Short exercise – Rewrite the data below from its first line through the line that contains "Subscribe to Our Newsletters (321, 834)", including that line, keeping every line and not only the answers, and add -93 to each number in the answer coordinates. Leave the pictures out.

Material –

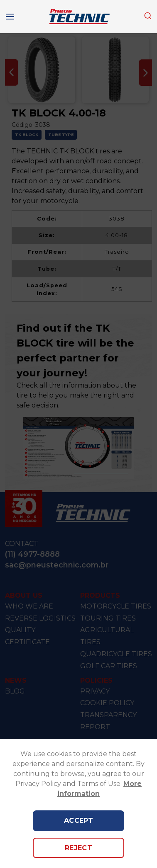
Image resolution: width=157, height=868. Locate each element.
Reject (78, 848)
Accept (78, 820)
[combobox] (148, 16)
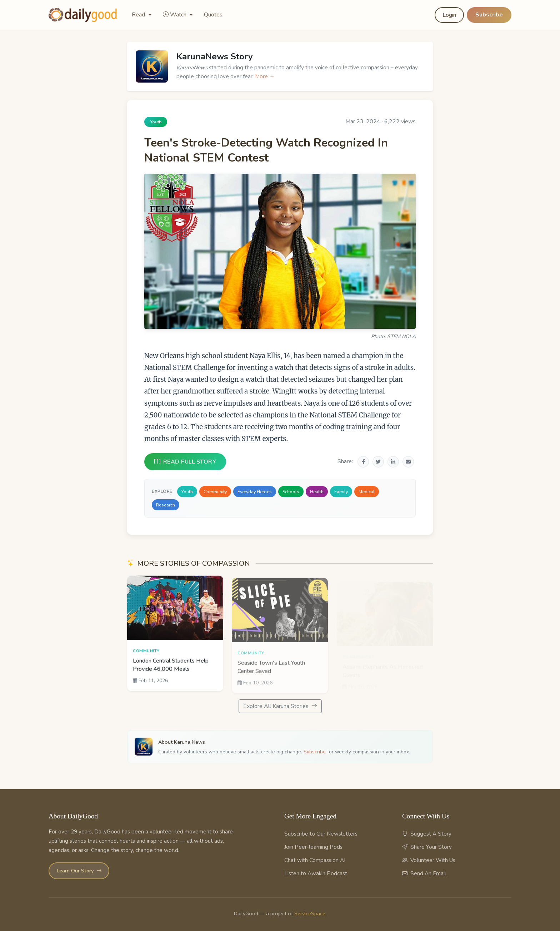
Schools (291, 492)
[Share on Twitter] (378, 462)
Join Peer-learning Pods (313, 847)
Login (449, 15)
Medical (366, 492)
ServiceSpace (310, 913)
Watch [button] (175, 14)
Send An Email (424, 873)
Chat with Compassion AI (315, 860)
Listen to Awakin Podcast (315, 873)
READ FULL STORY (185, 462)
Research (166, 505)
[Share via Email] (408, 462)
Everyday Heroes (254, 492)
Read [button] (139, 14)
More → (265, 76)
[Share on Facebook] (363, 462)
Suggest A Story (427, 834)
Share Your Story (427, 847)
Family (341, 492)
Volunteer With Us (429, 860)
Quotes (213, 14)
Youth (187, 492)
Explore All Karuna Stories (280, 706)
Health (317, 492)
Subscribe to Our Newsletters (321, 834)
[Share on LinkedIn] (393, 462)
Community (215, 492)
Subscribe (489, 14)
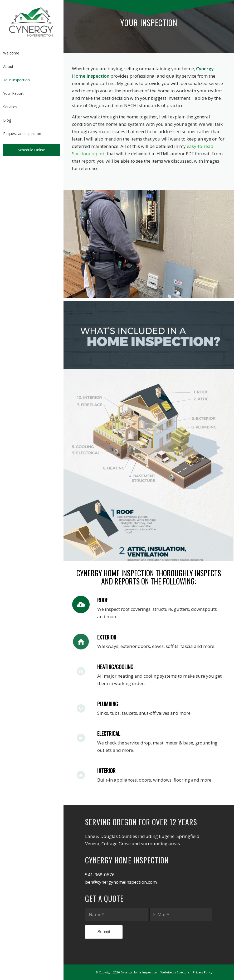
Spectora (183, 972)
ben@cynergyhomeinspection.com (121, 882)
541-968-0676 (100, 875)
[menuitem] (32, 53)
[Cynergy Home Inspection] (32, 22)
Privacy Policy (202, 972)
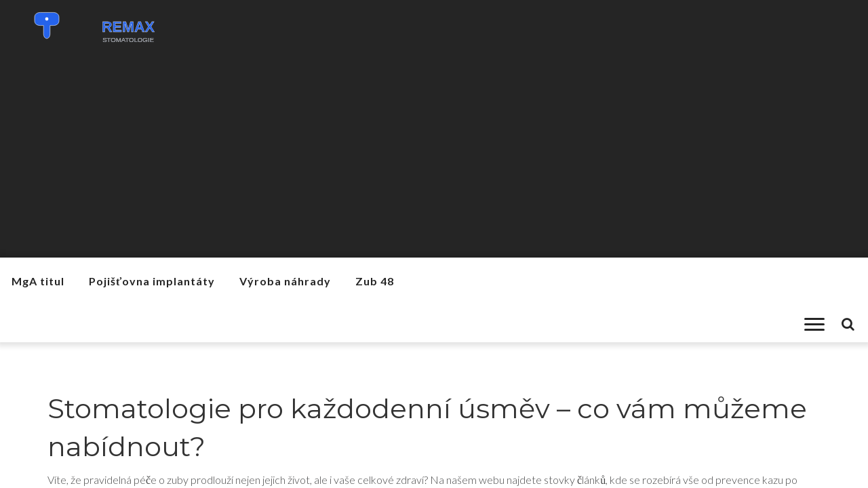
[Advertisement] (434, 156)
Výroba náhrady (285, 281)
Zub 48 (374, 281)
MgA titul (38, 281)
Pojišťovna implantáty (152, 281)
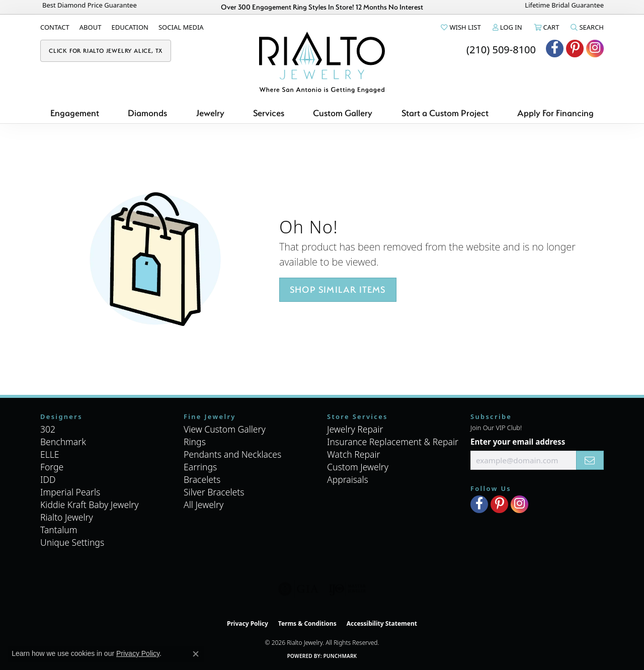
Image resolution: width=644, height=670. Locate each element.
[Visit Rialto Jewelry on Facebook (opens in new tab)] (554, 48)
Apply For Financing (555, 113)
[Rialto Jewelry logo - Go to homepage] (322, 62)
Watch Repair (354, 454)
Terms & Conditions (307, 623)
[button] (460, 27)
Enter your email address (518, 442)
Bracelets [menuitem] (202, 479)
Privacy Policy (248, 623)
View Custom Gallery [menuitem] (224, 429)
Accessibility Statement (382, 623)
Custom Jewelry (358, 467)
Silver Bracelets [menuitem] (214, 492)
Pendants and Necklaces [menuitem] (232, 454)
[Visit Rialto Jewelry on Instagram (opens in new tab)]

Result of the exercise –
Image resolution: width=157, height=868. Locate each element.
Reject (-15, 755)
Accept (-15, 727)
[combobox] (55, -77)
Schools (198, 399)
[Share on Twitter] (285, 369)
Join Peer-learning Pods (220, 754)
Login (356, -78)
Medical (273, 399)
ServiceSpace (217, 820)
Watch [button] (82, -79)
Send An Email (331, 780)
Chat with Compassion AI (222, 767)
Listen to Awakin Podcast (222, 780)
READ FULL STORY (92, 369)
Research (73, 412)
[Share via Email] (315, 369)
Everyday Heroes (161, 399)
Read [button] (46, -79)
More → (172, -17)
[Share on Facebook] (270, 369)
Suggest A Story (334, 741)
Share Your Story (334, 754)
Family (248, 399)
Volunteer With Us (336, 767)
Quotes (120, -79)
Youth (94, 399)
Explore All Karuna Stories (187, 613)
Health (224, 399)
Subscribe to Our Newsletters (228, 741)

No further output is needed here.